The behaviour of steel shear walls has been investigated for several decades. They have been used in a number of high rise buildings as a primary lateral loading system. Steel shear walls have significant advantages in terms of their light weight, high stiffness and energy absorption in comparison with other structural systems. Hybrid structural elements are becoming popular in thin walled structures, sandwich panels and shear walls. Hybrid shear walls (HSW) are an innovative structural lateral load resisting system. In this thesis HSW are defined as consisting of steel framed elements and steel infill plates laminated with fibre reinforced polymers (FRP) material.

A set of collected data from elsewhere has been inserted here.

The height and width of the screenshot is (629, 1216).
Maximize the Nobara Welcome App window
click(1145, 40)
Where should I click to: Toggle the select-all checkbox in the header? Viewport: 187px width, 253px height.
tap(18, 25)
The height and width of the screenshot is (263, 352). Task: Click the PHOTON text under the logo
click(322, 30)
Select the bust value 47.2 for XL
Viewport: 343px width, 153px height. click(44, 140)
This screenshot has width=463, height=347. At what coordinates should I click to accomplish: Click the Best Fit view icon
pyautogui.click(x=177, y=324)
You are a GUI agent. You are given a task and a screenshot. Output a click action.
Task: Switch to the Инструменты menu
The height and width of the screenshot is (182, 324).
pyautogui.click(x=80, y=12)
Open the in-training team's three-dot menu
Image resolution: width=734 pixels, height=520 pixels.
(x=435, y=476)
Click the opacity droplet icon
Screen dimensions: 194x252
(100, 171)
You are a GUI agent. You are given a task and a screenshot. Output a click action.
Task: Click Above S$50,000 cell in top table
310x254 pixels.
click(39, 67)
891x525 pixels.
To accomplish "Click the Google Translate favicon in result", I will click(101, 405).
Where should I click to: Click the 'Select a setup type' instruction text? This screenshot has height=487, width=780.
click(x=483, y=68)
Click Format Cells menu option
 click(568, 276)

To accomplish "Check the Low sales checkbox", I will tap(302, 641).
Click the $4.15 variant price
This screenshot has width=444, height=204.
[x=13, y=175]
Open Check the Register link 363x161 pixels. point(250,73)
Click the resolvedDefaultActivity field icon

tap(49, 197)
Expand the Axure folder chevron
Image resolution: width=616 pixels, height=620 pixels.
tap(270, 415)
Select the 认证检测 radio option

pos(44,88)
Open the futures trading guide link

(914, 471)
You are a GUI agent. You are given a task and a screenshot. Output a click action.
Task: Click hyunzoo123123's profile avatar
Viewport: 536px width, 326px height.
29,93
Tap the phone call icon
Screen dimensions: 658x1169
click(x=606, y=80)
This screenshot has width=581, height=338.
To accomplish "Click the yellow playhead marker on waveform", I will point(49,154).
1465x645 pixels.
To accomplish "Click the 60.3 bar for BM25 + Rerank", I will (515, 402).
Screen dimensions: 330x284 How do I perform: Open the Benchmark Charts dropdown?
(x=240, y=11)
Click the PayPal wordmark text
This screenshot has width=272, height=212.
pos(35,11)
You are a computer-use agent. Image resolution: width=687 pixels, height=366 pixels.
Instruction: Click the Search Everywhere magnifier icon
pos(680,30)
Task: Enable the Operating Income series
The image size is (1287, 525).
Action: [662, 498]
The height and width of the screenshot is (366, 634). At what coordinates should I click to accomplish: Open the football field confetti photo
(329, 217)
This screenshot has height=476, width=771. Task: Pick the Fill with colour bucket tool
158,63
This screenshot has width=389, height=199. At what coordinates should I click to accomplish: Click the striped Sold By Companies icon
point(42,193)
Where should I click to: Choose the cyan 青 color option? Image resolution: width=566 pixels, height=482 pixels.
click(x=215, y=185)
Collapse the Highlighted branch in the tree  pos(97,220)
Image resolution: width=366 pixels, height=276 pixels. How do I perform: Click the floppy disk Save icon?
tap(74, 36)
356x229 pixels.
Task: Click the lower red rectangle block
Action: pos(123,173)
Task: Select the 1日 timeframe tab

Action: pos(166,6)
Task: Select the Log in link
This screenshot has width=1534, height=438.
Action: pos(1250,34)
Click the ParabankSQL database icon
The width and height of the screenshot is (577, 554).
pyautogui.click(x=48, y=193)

By reducing out-of-plane deformations of the infill plate and increasing energy absorption capacity, such systems have the potential to provide highly effective structural solution. The aim of this PhD project was to conduct experimental studies and investigate the behaviour of steel framed shear walls with steel, hybrid (steel/CFRP and steel/GFRP) and pure FRP (glass FRP and carbon FRP) infill plates. Medium scale specimens with dimensions of approximately 1 m width and 1 m height were tested under displacement controlled cyclic sinusoidal loading with amplitudes increasing from 0.2 mm to 35 mm in accordance to the ATC-24 protocol. Analysis of the behaviour of specimens was done predominately via comparing load values and energy absorption. Analysis of the results has shown that hybrid steel and FRP specimens have higher stiffness in comparison to the control steel specimen and a higher energy absorption capacity. Additional analysis performed was that of specific energy absorption to weight, the importance of the surface of connections between primary fish plates elements and infill plates and the strengthening of damaged specimens.

Item Type: Thesis (PhD)
Physical Location: This item is held in stock at Kingston University library.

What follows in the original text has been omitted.